→ Problem
Beginning with the line that holds "Launch Thunderbird mail from the dock" in the data below, give again every line through the one that holds "The width and", exactly as written.

→ Supplied data
___
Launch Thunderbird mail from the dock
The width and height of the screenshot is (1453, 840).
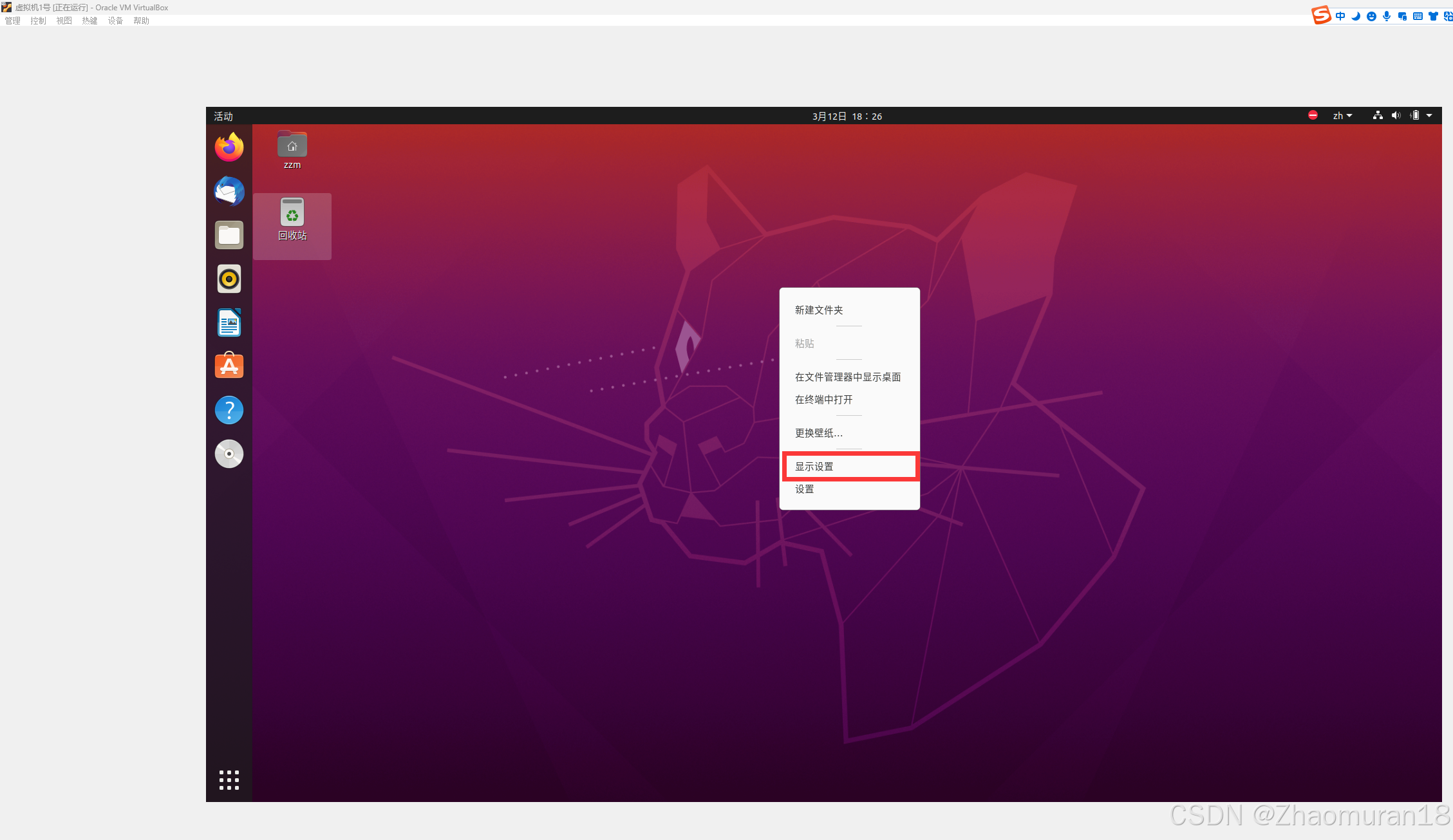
___
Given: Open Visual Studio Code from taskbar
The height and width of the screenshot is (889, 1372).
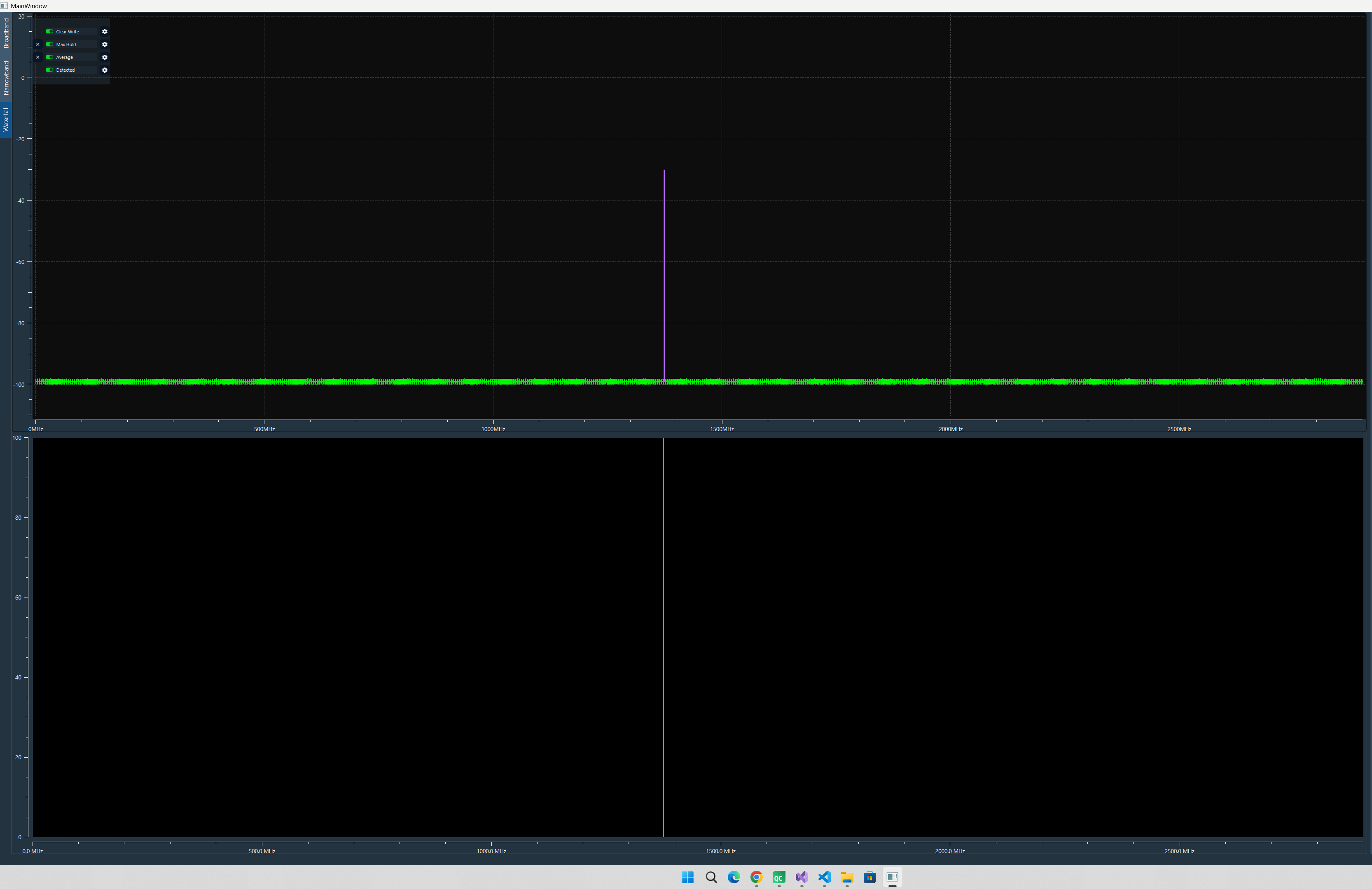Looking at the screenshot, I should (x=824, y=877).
___
→ Task response
Launch Thunderbird mail from the dock
The width and height of the screenshot is (1453, 840).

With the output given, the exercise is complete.